Nem todo cuspe que cai na testa é bom. Eu não me orgulho de falar que cedi minha cama, pelo menos da madrugada em diante. Não tem nada a ver com “vai acostumar mal”, mas continuo achando que delimitar o espaço do quarto do casal é essencial para que os dois não se olhem no fim do dia e não se reconheçam como companheiros, apenas como pais da criança que está ali no meio. Eu ainda tenho problemas para aceitar essa nova disposição que criamos, mas estávamos ficando tão cansados e sem energia que ficar mais ou menos em paz com essa decisão foi a maneira que encontrei para aceitar essa situação temporária.

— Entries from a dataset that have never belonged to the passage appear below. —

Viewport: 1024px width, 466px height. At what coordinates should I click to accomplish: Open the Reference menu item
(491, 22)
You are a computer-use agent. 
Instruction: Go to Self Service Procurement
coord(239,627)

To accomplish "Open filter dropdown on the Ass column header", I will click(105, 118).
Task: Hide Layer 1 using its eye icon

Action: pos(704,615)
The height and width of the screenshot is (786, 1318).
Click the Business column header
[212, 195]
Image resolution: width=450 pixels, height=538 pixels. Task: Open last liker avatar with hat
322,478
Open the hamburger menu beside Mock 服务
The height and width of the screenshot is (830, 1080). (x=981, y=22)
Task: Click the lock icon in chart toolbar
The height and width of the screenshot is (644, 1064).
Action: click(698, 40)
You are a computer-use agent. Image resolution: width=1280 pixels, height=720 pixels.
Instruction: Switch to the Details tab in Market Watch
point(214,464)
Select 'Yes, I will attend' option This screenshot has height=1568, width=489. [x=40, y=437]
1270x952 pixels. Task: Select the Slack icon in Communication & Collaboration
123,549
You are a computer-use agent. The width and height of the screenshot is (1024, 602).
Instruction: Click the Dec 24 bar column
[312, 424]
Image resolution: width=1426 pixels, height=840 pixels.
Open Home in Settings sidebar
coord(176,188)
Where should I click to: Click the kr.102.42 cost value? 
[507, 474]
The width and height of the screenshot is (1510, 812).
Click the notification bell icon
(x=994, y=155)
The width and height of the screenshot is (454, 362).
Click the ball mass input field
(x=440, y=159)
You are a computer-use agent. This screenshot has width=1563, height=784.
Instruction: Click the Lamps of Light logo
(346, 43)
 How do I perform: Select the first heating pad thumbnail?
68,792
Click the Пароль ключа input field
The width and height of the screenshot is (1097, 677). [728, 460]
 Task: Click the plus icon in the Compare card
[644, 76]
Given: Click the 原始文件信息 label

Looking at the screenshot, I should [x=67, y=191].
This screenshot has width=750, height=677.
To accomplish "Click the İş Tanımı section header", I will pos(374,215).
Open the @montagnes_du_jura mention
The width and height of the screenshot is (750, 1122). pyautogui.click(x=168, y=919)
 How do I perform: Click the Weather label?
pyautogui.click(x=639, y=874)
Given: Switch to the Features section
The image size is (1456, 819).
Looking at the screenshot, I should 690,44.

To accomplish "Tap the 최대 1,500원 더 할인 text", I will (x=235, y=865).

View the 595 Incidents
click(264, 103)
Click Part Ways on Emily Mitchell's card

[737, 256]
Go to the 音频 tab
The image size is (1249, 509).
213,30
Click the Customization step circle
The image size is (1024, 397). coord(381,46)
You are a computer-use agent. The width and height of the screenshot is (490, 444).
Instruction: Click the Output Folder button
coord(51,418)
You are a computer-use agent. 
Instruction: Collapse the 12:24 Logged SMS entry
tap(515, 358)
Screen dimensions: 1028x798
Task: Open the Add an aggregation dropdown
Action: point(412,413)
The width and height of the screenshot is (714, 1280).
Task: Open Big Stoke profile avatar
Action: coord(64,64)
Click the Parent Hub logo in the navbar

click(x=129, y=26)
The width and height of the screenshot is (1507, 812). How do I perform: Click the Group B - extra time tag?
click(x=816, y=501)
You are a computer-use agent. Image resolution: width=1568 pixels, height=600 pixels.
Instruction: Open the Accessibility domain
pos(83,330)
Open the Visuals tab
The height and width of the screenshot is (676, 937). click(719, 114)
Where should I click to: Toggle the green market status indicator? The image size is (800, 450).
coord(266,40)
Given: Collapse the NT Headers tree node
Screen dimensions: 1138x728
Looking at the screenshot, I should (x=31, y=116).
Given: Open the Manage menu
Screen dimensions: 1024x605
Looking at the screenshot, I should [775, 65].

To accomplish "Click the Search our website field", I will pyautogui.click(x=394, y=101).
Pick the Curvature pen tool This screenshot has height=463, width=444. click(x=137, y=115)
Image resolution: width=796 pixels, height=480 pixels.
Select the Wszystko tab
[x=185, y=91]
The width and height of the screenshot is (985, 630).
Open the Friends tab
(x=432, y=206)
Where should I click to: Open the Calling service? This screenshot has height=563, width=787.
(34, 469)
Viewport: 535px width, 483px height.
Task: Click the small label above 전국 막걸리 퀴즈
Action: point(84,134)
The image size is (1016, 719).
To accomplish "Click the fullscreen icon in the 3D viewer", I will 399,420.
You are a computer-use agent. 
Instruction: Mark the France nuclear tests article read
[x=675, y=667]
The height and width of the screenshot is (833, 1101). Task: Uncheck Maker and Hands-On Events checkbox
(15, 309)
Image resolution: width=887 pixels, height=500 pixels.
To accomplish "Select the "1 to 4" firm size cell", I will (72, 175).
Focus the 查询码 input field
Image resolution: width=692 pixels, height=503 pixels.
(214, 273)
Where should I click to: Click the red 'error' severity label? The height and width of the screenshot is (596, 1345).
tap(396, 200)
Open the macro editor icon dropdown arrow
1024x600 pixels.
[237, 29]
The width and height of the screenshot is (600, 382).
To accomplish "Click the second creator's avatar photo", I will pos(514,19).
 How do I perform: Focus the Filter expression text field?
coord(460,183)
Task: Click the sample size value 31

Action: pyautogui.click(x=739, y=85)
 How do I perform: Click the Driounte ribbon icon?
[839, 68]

Mas fiquei bem feliz e orgulhosa de ter ficado com a testa cuspida na situação dos brinquedos, porque entendi que meu papel como mãe é justamente mostrar as opções e estimular o que ele gosta, sem impor minhas vontades ou idealizações em cima dele e deixá-lo ser livre para fazer as escolhas que fazem sentido para a sua faixa etária.

Tenho certeza que cada vez mais a testa vai se tornando um lugar pequeno para abrigar tanta saliva, mas e daí?